Android is a lot more free than iOS, but there are limits. We need to break through those.

At its birth, Android was the horizontal and open solution to the problem of Apple's vertical and closed silo. On Android, hardware makers and software writers could build devices and apps, free to operate outside the walls of any vendor's closed garden.

This was fine, as long as we ignored the closed and vertical natures of three controlling forces in Android's market space: 1) mobile-phone companies; 2) Google's main business, which is advertising; and 3) every e-commerce vendor, each operating its own silo. So let's visit those, in order.

Mobile-Phone Companies

Before Android standardized a single popular platform for smart mobile devices, the phones we got were co-silo'd by partnerships between phone makers and phone companies. Back in the early 2000s, I sat in a meeting where a parade of software developers presented ground-breaking ideas to Nokia, which had invested in a number of those same developers. At the end, one of the Nokia people explained that these were all interesting ideas, but that the company already had worked out plans for features to be rolled out during the next several years on the company's phones, in partnership with the carriers.
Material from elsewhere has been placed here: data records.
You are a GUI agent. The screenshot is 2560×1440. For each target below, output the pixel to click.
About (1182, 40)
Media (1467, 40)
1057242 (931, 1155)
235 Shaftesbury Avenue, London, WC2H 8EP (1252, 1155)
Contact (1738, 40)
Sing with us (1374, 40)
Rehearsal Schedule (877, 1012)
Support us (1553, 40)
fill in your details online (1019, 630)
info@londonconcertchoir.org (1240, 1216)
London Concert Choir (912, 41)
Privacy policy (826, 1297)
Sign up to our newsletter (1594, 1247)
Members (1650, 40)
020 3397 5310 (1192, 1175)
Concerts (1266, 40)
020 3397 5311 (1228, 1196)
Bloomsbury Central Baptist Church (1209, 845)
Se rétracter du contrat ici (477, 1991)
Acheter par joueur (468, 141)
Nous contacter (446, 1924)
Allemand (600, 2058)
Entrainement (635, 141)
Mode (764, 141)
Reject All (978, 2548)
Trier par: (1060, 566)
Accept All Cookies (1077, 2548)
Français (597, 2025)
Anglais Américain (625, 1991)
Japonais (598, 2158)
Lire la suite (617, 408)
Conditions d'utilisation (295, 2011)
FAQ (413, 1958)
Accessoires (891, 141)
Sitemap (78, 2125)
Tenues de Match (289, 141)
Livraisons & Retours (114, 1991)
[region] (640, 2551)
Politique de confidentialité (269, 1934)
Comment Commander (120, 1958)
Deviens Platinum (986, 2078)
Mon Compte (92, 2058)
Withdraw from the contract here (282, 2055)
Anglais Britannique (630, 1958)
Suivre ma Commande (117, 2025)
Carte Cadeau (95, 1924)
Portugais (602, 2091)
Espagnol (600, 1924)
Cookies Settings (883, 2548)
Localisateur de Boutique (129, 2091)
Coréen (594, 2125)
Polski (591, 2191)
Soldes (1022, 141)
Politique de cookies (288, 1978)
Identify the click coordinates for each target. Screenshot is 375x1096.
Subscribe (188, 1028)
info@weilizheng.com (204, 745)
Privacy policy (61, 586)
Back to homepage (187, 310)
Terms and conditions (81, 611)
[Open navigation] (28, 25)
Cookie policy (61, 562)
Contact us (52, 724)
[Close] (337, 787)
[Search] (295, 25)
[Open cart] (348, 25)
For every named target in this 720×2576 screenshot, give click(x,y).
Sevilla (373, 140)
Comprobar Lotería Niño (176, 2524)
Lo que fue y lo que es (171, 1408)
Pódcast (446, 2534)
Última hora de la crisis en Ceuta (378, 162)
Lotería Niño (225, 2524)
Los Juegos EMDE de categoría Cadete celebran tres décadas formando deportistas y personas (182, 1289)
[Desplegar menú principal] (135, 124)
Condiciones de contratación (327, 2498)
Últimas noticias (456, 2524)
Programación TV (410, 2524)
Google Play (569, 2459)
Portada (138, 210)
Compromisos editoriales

This explained why, for example, my Nokia E62 lacked the Wi-Fi capability of the otherwise identical Nokia E61 ( The E62 was built for carriers in the US, while the E61 was built for various European carriers. If AT&T didn't want Wi-Fi on the E62, it wouldn't be there.

We can thank Apple for driving a much harder and better bargain with AT&T than any other mobile-phone maker ever did. And we can thank Google for making sure that the smart mobile device market had a white-box operating system, so its hardware base could be as broad and generative as possible.